Established theoretical bounds for event rate estimators in structured environments.
Abstract
Biological sensory systems are inherently adaptive, filtering out constant stimuli and prioritizing relative changes, likely enhancing computational and metabolic efficiency. Inspired by active sensing behaviors across a wide range of animals, this paper introduces a principled 1D event-based visual servoing framework for ground robots operating in structured environments.
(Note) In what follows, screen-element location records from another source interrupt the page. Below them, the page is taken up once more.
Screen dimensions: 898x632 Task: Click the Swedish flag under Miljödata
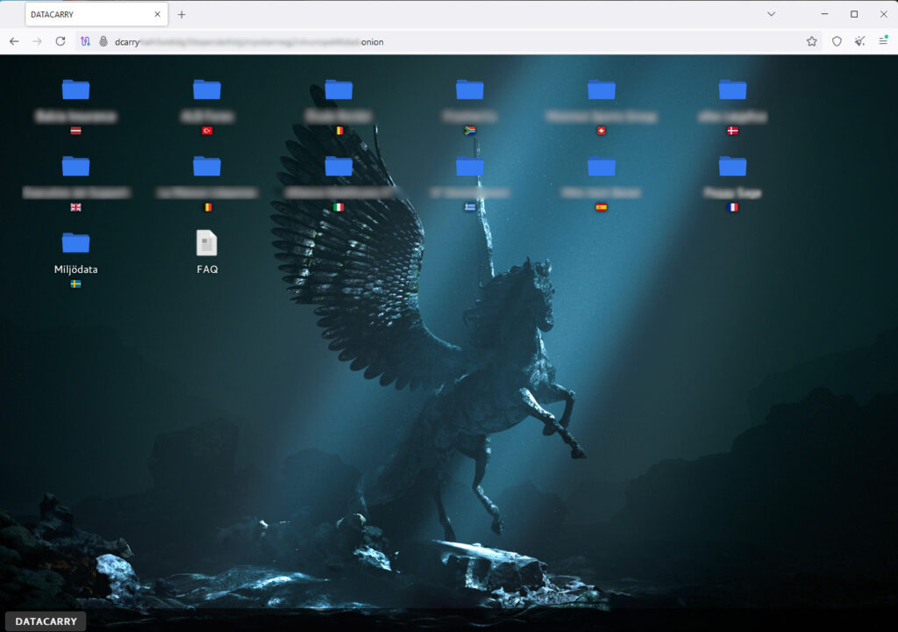pyautogui.click(x=75, y=283)
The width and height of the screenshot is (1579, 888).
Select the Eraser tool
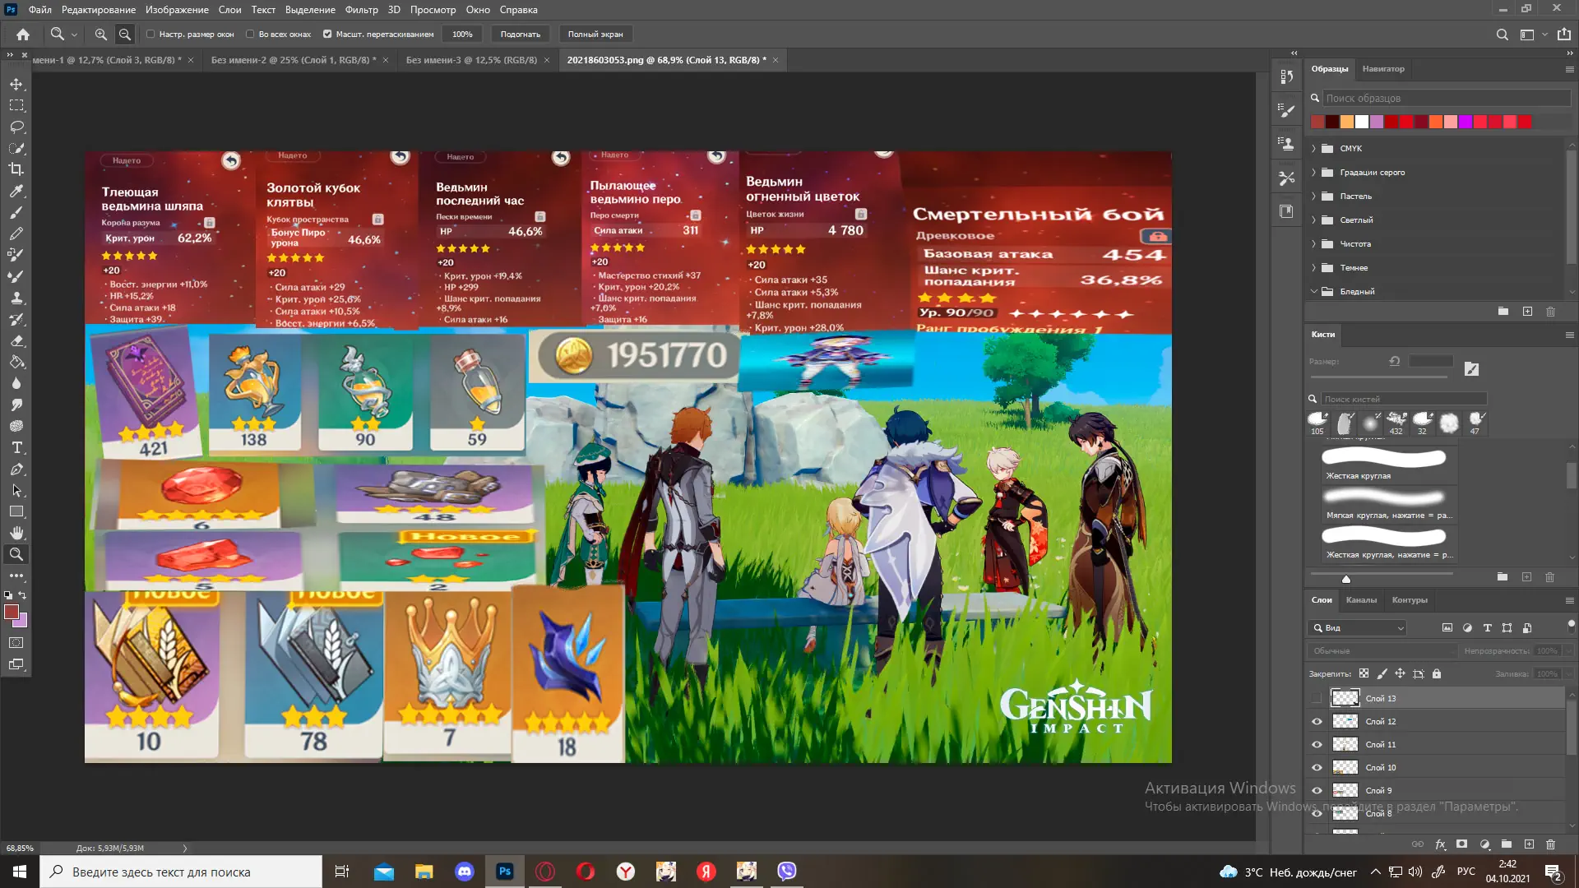(16, 340)
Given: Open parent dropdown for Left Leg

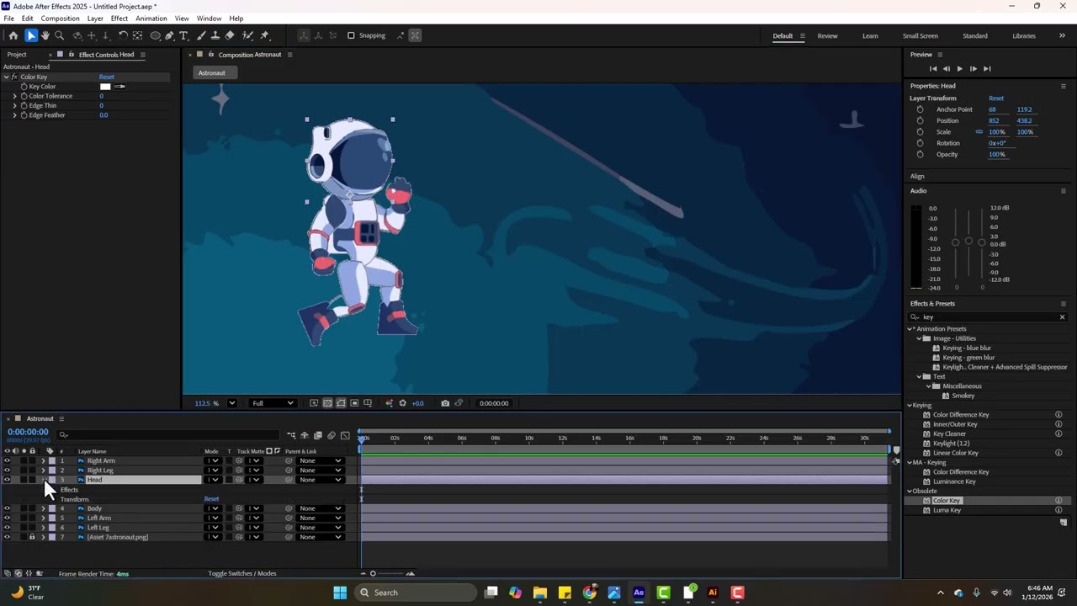Looking at the screenshot, I should [321, 528].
Utilizing a Dynamic Vision Sensor (DVS), we demonstrate that by applying a fixed spatial kernel to the asynchronous event stream generated from structured logarithmic intensity-change patterns, the resulting net event flux analytically isolates specific combinations of kinematic states. We establish a generalized theoretical bound for this event rate estimator and show that linear and quadratic spatial profiles isolate the robot's velocity and position-velocity product, respectively. Leveraging these properties, we…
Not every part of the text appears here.